Task ::
The required output is every line from the one containing "Task: Click the yellow Donate PayPal button" through the last line of the listing below, copied exactly, pictures excluded.

Supplied records ::
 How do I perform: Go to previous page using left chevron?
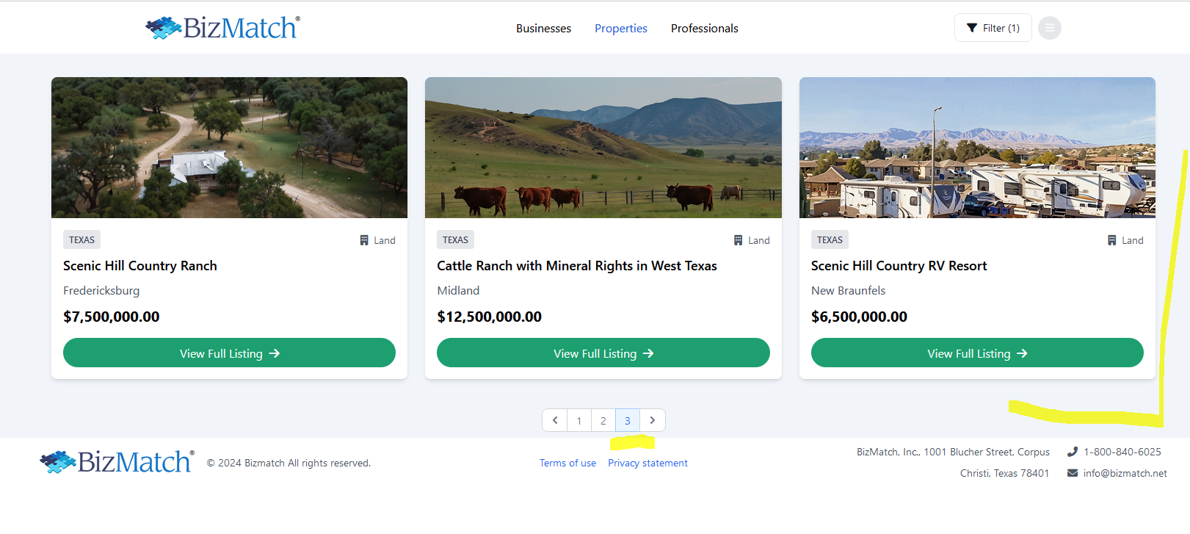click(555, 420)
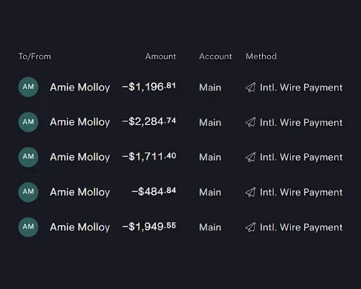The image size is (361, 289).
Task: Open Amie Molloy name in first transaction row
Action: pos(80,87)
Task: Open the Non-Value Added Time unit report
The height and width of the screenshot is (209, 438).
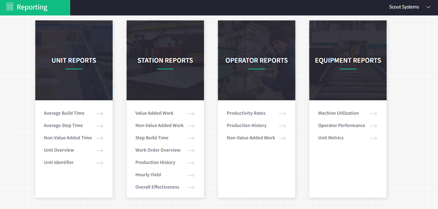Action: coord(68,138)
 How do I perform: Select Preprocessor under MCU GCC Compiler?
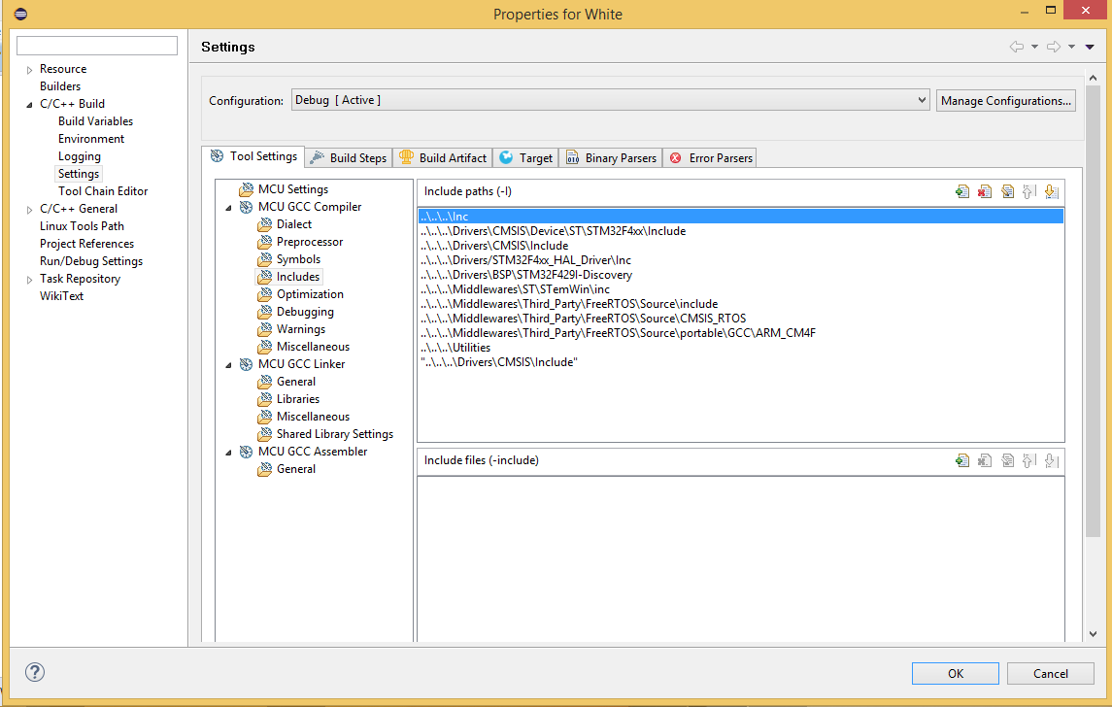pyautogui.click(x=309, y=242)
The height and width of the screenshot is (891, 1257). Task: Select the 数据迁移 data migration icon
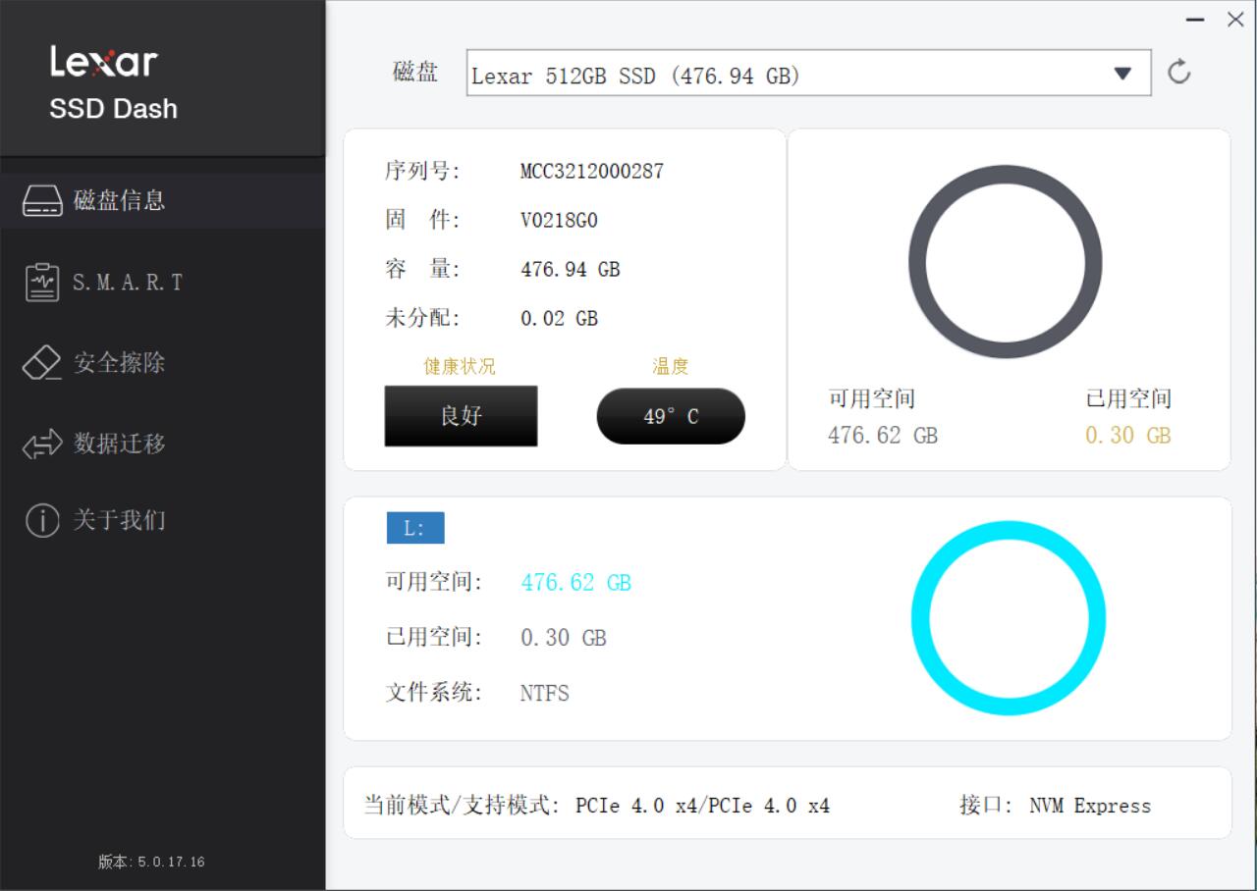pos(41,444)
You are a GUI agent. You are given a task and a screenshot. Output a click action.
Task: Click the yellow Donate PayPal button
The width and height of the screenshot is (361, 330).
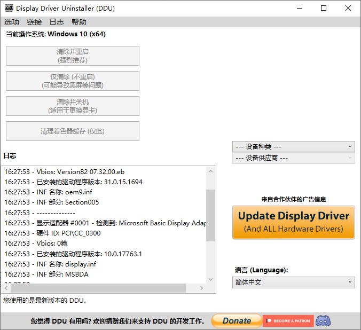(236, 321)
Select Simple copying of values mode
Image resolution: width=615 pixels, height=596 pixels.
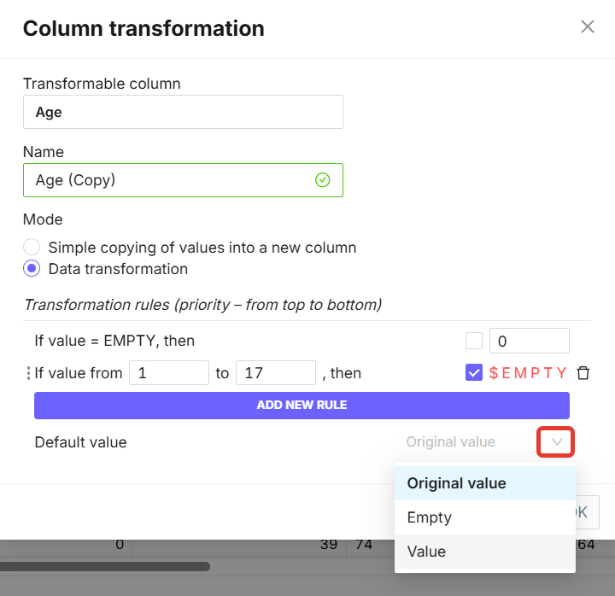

Output for this task ::
Task: Click the yellow Donate PayPal button
The width and height of the screenshot is (361, 330).
(236, 321)
Select Simple copying of values mode
Image resolution: width=615 pixels, height=596 pixels.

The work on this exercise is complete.